Nick Jennings, chairman, said: “We were happy to be involved in facilitating the project.
“Despite being one of the smallest and most remote community councils, we took a leading role in helping to secure and manage its finances.
“It’s very satisfying to see the defibrillators in place and to know we have helped to make this happen.
“We’re very grateful to Ian and Jamie who have driven this forward. We’ve been through some twists and turns along the way but we will have defibrillators of the highest quality all over the area.”
Ian said: “We’ve reached a milestone with the project. After encountering manufacturing problems with our first choice of cabinets, we had to source an alternative, which took a lot of time and significantly delayed the project, but we’re very happy with the final purchases.
“The cabinets are made from stainless steel and heated and insulated so they’ll last a long time and protect the defibrillators from the elements.”
Jamie said: “After research, we decided it would be advantageous to operate the defibrillators as part of the Community Heartbeat Trust.
“This charity helps and supports communities in the correct provision of
defibrillators in a sustainable, resilient and governance-led manner.
“Through the trust we have been able to buy grade one Zoll defibrillators which give both verbal and visual instructions to rescuers.
“This is great for people who have never used a defibrillator, as is often the case.”
Ian added: “Other benefits of operating as part of the trust include having a five-year management plan for every defibrillator.
“This gives us all the replacement resources we need in that period, like shock pads.
They provide post-incident rescuer counselling if needed and work directly with the ambulance services, as necessary.”
Every day in the UK more than 80 people have an out-of-hospital cardiac arrest. (OHCA).
A cardiac arrest is when a person’s heart stops pumping blood around their body and they stop breathing normally.
The heart still beats but not properly (abnormal rhythm). As medical emergencies go, it doesn’t get more urgent than this.
If defibrillation (a shock) and CPR are not administered immediately, the person will most likely die within a few minutes.
After three minutes, for every minute, which passes without defibrillation, the person’s chance of survival reduces by 10 per cent. This is a life-or-death situation and every second counts.
A cardiac arrest should not be confused with a heart attack. A heart attack is when one of the coronary arteries becomes blocked.
The heart muscle is robbed of its vital blood supply and, if left untreated, will begin to die because it is not getting enough oxygen.
Public Access Defibrillators (PADs) can detect an abnormal heart rhythm, administer electrical stimulus (shock) and restore a normal heart rhythm.
These remarkable devices must be accessed quickly in an emergency and, for this reason, PADs are now being placed in communities and saving lives every day.
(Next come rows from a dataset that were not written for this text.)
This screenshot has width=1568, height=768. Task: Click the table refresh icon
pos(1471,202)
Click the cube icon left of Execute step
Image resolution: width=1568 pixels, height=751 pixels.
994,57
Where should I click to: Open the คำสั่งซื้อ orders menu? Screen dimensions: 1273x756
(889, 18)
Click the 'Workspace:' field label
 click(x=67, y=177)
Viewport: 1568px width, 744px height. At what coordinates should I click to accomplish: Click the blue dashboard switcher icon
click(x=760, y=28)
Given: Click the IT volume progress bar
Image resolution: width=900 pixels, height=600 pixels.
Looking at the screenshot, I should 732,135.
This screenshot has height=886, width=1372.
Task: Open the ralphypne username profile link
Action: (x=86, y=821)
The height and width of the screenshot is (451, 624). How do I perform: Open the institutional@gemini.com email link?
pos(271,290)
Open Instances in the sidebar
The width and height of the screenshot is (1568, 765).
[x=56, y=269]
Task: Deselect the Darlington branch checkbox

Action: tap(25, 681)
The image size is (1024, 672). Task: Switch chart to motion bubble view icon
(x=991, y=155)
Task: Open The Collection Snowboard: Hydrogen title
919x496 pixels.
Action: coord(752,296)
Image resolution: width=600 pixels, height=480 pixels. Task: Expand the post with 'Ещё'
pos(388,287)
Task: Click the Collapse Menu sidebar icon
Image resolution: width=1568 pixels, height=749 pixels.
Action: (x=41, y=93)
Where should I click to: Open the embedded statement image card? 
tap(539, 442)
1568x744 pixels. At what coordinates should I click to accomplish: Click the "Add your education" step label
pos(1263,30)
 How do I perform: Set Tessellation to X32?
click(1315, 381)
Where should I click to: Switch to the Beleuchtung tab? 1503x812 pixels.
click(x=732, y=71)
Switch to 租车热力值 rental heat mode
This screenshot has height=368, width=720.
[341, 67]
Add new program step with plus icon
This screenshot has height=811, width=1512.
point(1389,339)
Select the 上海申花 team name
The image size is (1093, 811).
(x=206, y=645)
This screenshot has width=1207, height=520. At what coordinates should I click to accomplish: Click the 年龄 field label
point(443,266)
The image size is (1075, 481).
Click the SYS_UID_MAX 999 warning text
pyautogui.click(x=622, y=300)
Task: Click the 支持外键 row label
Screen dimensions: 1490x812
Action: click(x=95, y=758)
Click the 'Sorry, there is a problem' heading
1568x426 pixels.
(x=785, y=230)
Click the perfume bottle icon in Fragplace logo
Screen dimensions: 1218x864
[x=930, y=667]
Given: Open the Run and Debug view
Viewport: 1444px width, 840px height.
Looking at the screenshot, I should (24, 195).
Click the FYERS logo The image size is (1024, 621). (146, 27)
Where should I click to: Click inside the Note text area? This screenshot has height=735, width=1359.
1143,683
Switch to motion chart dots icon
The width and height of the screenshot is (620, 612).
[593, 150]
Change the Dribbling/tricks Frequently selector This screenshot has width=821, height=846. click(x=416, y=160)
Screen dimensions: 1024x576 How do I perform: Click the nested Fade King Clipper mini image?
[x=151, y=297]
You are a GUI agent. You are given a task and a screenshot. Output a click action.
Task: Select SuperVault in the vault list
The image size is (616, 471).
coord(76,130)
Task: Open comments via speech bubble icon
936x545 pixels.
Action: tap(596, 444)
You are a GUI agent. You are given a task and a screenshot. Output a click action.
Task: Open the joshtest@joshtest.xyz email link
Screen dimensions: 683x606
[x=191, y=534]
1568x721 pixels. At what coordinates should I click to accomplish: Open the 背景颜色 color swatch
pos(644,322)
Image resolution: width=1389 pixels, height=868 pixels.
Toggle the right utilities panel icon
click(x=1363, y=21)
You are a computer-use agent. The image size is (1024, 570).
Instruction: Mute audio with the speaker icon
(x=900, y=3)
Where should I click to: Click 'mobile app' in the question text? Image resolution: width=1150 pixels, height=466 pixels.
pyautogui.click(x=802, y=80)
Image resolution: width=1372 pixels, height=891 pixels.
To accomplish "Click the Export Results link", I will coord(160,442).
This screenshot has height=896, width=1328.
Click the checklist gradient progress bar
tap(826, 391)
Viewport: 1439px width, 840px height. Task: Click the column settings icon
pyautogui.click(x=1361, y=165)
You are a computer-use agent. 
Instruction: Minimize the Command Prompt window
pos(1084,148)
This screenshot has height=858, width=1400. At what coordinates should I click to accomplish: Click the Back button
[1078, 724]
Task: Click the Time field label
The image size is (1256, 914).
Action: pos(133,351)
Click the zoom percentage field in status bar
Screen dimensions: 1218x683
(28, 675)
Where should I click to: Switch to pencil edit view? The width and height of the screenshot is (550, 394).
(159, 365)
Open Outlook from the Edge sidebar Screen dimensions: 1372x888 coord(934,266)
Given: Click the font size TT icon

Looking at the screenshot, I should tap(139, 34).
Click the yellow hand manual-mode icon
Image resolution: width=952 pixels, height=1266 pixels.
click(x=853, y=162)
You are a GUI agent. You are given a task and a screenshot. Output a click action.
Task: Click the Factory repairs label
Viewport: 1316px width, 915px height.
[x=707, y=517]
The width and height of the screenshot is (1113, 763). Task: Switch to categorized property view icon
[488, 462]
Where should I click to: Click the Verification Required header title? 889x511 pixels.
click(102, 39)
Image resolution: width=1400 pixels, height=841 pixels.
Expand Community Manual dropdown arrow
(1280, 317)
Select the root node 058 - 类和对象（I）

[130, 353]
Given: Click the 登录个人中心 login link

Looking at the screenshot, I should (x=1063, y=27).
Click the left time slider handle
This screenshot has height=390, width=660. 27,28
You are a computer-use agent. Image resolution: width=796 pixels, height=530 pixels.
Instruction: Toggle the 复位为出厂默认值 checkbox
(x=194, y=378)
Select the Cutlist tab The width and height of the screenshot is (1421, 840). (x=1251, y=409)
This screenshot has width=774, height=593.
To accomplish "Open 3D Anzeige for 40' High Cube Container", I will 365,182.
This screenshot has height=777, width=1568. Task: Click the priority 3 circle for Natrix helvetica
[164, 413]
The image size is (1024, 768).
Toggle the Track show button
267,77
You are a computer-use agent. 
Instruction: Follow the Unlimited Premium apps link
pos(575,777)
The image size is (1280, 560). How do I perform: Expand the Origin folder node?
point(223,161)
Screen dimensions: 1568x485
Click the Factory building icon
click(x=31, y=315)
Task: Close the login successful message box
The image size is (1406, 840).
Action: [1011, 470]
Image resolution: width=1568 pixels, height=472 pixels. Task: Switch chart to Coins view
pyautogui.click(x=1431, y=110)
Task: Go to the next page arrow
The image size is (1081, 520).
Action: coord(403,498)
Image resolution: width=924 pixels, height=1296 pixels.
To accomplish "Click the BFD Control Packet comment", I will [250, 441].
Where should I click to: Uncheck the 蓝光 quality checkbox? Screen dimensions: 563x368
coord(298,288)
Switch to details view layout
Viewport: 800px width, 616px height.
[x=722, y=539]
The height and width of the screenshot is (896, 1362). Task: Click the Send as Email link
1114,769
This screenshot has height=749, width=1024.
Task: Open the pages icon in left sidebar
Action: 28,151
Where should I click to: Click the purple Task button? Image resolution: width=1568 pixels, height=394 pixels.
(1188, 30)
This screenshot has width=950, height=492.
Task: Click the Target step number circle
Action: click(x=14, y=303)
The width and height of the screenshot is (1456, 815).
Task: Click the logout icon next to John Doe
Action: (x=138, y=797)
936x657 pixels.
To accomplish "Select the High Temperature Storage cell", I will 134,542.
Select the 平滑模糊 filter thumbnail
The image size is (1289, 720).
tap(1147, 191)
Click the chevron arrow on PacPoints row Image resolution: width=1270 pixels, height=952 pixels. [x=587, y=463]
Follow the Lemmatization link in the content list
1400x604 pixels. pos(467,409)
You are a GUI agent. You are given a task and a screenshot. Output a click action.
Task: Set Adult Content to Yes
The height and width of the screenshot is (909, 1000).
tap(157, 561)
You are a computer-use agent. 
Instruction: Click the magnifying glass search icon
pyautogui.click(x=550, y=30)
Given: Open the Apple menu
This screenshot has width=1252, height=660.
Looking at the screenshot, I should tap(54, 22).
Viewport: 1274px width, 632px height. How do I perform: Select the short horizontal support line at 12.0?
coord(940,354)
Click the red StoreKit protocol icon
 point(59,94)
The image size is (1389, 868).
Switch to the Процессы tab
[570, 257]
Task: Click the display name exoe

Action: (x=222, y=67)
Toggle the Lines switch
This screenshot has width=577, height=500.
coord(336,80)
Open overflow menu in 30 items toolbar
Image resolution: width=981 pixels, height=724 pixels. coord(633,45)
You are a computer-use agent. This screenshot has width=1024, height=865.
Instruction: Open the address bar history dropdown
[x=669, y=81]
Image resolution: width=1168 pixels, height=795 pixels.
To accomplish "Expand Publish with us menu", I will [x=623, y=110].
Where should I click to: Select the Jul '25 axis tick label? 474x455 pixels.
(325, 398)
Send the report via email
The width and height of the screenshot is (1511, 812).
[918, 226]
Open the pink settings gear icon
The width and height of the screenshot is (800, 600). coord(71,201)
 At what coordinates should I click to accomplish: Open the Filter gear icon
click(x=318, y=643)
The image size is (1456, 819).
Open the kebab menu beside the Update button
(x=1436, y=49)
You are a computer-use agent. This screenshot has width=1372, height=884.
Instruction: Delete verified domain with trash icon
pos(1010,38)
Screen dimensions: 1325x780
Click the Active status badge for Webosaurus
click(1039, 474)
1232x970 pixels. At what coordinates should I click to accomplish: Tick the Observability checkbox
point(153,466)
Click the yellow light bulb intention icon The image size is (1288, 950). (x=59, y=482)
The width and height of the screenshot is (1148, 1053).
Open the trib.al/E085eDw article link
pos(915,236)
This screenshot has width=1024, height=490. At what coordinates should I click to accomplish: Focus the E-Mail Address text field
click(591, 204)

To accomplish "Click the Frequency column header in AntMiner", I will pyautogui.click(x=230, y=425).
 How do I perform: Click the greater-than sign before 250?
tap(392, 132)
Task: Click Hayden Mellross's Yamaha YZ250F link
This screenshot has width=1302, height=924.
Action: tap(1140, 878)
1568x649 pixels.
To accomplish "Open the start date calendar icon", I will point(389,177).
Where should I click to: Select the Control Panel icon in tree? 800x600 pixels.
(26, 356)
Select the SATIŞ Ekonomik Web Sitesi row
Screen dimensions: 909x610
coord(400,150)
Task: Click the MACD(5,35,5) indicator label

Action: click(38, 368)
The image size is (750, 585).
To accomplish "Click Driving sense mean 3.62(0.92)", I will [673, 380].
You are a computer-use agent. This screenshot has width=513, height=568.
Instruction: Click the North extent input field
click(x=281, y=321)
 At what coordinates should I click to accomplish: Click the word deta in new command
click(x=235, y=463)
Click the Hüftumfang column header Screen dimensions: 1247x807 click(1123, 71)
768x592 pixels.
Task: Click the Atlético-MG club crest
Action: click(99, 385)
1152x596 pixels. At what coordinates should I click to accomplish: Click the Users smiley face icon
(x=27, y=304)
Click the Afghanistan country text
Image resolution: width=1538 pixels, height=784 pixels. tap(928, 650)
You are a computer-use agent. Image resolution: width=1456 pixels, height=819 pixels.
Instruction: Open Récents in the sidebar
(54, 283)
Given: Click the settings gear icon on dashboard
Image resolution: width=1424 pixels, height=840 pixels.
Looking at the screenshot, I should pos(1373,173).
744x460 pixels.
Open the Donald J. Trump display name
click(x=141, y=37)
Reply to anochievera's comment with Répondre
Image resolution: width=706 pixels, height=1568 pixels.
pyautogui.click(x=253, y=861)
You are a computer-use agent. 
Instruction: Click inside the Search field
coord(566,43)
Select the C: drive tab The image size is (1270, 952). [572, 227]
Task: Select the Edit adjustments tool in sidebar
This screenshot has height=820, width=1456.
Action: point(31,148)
Jamie said: “The cabinets are locked and need a code to open them. This is given by the SAS when someone rings 999.
“This is for security and also, in an emergency, it has been known for people to rush and remove the defibrillator and forget to ring 999 for an ambulance, which is imperative. This procedure avoids that happening.
Ian added: “We strongly advise everyone to make sure they know where their nearest PAD is because you never know when you might need one.
“When calling 999, the public may not always be told where their nearest device is if they are outwith the distance activation zones.
“If they know where the nearest one is and there are two people with the casualty and the casualty is not breathing or breathing properly, one should start CPR immediately while the other calls 999 and goes and fetches the defibrillator.
“The public don’t have to wait until someone has a cardiac arrest before deploying a defibrillator.
“If someone feels unwell, with chest pains, for example, ring 999 and get the defibrillator.
“It may or may not be needed but it greatly increases the chances of survival if it is present and is needed.”
Jamie said: “We’d like to thank Eskdalemuir community council, our funders, hosts and defibrillator guardians who will do the fortnightly checks to ensure the devices are available 24/7 and replenished if deployed.
“We have created a Facebook page Eskdale Defibrillators and encourage people to follow our progress.
“We will post information and awareness videos so the public know how to use the defibrillators and, when social distancing rules allow, we will deliver training sessions in Eskdale.”
Ian added: “We have bought a training defibrillator and a state-of-the-art training manikin which will enhance the training for people.
“We were also delighted when Jim and Sandra Thomson of Langholm bought two Baby Anne manequins. We thank them for this very kind gesture. It’s very much appreciated.”